La medicina árabe antigua es ampliamente estudiada por especialistas en esta cultura y la información disponible es abundante. Se conoce, por ejemplo, que se prohibía la disección de cadáveres, lo que les limitó el estudio de la anatomía humana, sin que ello, según se afirma igualmente, les impidiera realizar a la perfección intervenciones quirúrgicas como las de cataratas, complejas técnicas de suturas, reducción de fracturas y luxaciones u operación de tumores. Conocían la circulación cardiopulmonar de la sangre, diferenciaban entre arterias-venas y tenían una idea aproximada de la naturaleza del sistema nervioso. No consideraban la odontología como especialidad independiente y por el contrario en el maletín del instrumental médico se incluían los necesarios para practicar cualquier intervención oral que requiriese el paciente atendido.

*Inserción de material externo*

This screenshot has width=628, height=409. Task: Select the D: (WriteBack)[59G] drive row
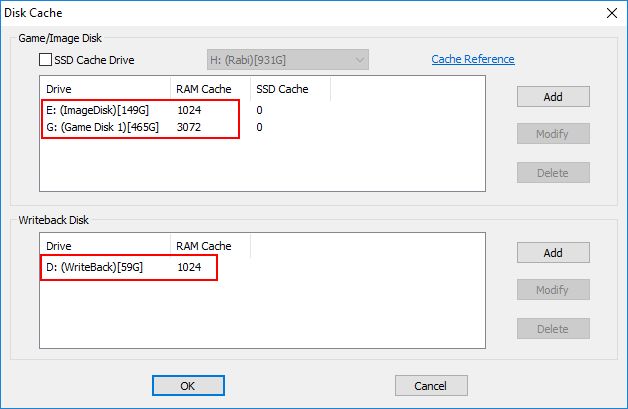[262, 267]
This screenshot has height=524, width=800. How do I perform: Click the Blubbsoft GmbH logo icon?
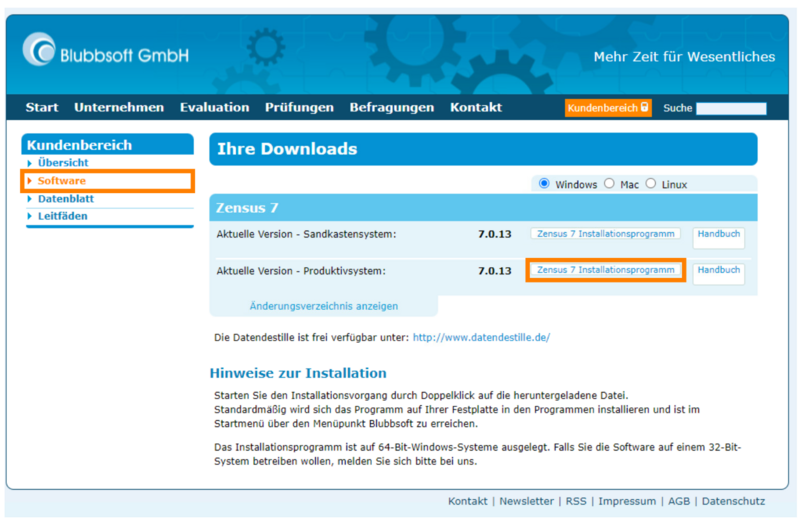tap(40, 51)

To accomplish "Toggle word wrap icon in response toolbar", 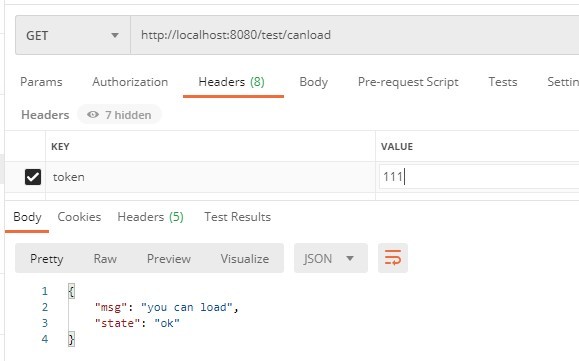I will coord(393,258).
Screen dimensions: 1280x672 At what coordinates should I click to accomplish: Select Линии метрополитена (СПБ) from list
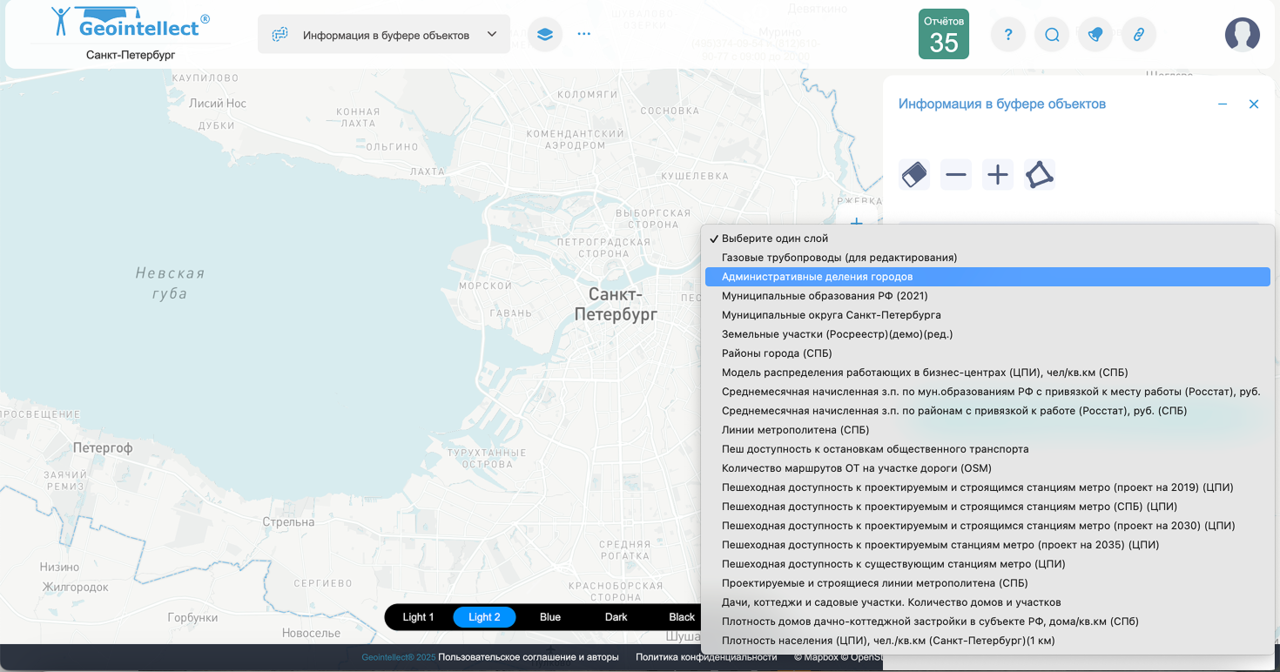795,430
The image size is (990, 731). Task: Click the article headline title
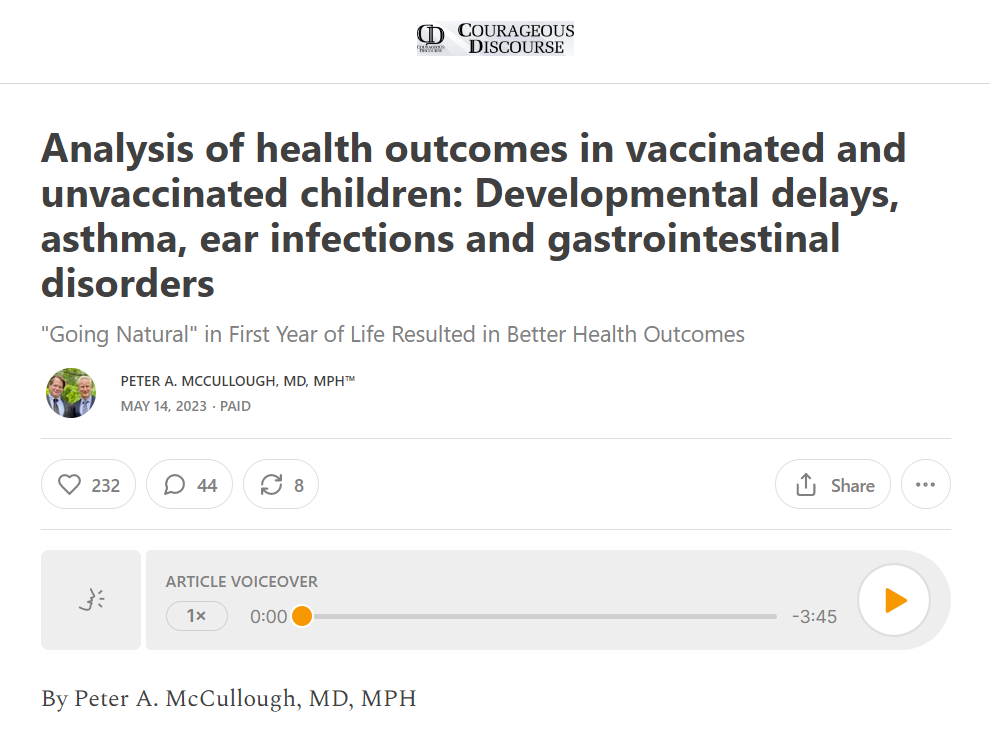[473, 216]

Según los cuantiosos estudios que al respecto existen, empleaban el opio como analgésico y su farmacopea era muy irregular pues, junto a medicamentos con sustento científico apropiado para el tratamiento de algunas enfermedades -diferenciando muy bien entre alimento, medicina, veneno, antídoto y otros conocimientos establecidos-, se prescribían otros aconsejados por las supersticiones más absurdas, cuyos detalles pueden hoy resultarnos hilarantes, como el uso de amuletos, talismanes y remedios consistentes en inscripciones mágicas que el paciente debía tragar o mantener en estrecho contacto con el punto de su organismo que estuviese enfermo.
Sin embargo, el descubrimiento del alcohol los incitó a utilizarlo como antiséptico, con excelentes resultados. También practicaban cauterizaciones en el caso de llagas abiertas y atendían la lepra. Era sorprendente en tierras islámicas la abundancia, buen estado y gratuidad de los hospitales, donde los pacientes internados estaban atendidos por enfermeros y tenían garantizada la visita diaria del médico. Fue un tiempo, que duró centurias, en el cual la tecnología médica de punta se escribió en árabe.